Os pobres, as maiores vítimas da alta de preços causada pela crise do transporte, ainda serão, muito provavelmente, os mais afetados pelo cartel do frete, uma aberração proposta pelo Executivo e aceita pelo Congresso. Esse atentado à concorrência é agora assunto da Agência Nacional de Transportes Terrestres (ANTT), empenhada em produzir uma tabela de valores mínimos para o frete rodoviário. O objetivo é atender ao mesmo tempo aos interesses de transportadores e de seus clientes. Enquanto isso, ações contra o tabelamento ficam paralisadas na Justiça, por decisão do ministro Luiz Fux, do Supremo Tribunal Federal. Tudo se passa como se a criação de um cartel e sua regulação fossem atos normais do poder público, embora a Constituição consagre a livre concorrência, no inciso 4.º do artigo 170, como um dos princípios da ordem econômica.

Enquanto uma agência do governo tenta produzir a conciliação em torno de uma tabela de fretes, empresários continuam protestando contra a nova distorção, retardando operações de transporte e buscando alternativas para escapar do novo problema.

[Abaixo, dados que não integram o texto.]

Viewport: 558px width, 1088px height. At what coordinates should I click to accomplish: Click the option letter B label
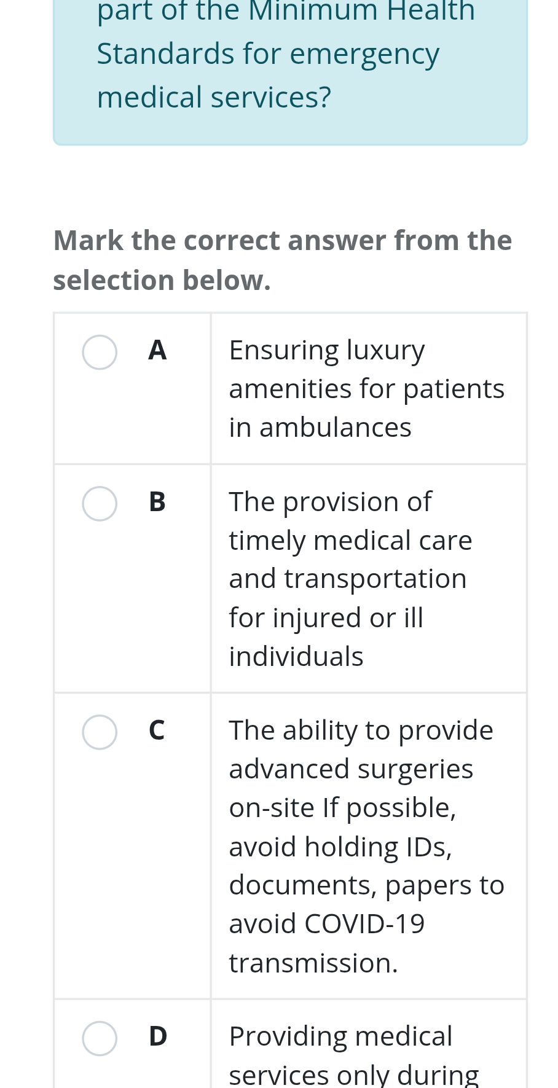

Produtos do campo estão represados em armazéns, assim como insumos necessários ao plantio da safra de verão, e produtores já discutem a formação de frotas próprias. Será possível criar essas frotas sem aumentar custos e sem tornar as atividades principais – a produção e a comercialização – menos eficientes? Em qualquer caso, com tabela de fretes ou frotas próprias, eficiência, custos e preços podem ser afetados, embora em proporções diferentes. O governo parece ter esquecido ou menosprezado esses detalhes, quando prometeu ao pessoal dos transportes criar a tabela de preços.

Custos maiores serão rateados entre milhões de pessoas. As mais pobres, como ocorre com frequência, pagarão uma parcela desproporcional dessa conta. Isso ocorreu, de novo, quando o bloqueio de rodovias, em maio, prejudicou o abastecimento e afetou os preços em mercados e feiras.

Esse efeito imediato começou a desaparecer, mas também os novos dados, mais favoráveis, servem para mostrar os danos impostos aos consumidores de baixa renda. Em julho, o custo de alimentos e de vários outros bens e serviços foi menor que no mês anterior. Outros itens do orçamento familiar ainda encareceram, mas em ritmo bem menor.

No mês passado, os preços pagos pelas famílias com ganho mensal de 1 a 2,5 salários mínimos aumentaram 0,25%, segundo a Fundação Getúlio Vargas (FGV). No mês anterior haviam subido 1,52%. O Índice de Preços ao Consumidor – Classe 1 (IPC-C1) mostra a evolução mensal dos custos enfrentados por essas famílias. Passado o primeiro impacto da crise, o custo da alimentação, item de maior peso para os mais pobres, diminuiu 0,45% em julho, depois de ter aumentado no mês anterior 2,31%. A batata inglesa, um dos produtos com maior oscilação de preço nesse período, ficou 23,99% mais barata, depois de ter encarecido 6,63%. O preço do frango inteiro ainda subiu, mas o ritmo de alta passou de 15,67% para 3,18% em um mês.

Outros fatores, além da retomada do transporte, contribuíram para reconduzir o IPC-C1 à trajetória anterior à crise. Seis das oito classes de despesas consideradas no índice aumentaram menos que em junho. Com essa acomodação, o índice acumulou alta de 3,29% no ano e de 3,53% em 12 meses. Nos 12 meses até junho, a alta havia chegado a 3,59%, com o estouro dos preços provocado pelo corte de abastecimento.

O IBGE também havia mostrado o desvio da curva de preços. De maio para junho, a alta do Índice Nacional de Preços ao Consumidor Amplo (IPCA), relativo às famílias com renda de até 40 salários mínimos, havia passado de 0,40% para 1,26%. No caso do INPC, das famílias na faixa de até quatro mínimos, a taxa pulou de 0,43% para 1,43%, superando 1% pela primeira vez desde janeiro de 2016.

Se a tabela de fretes elevar custos, principalmente da comida, as famílias seguirão pagando a conta, com participação especial das mais pobres.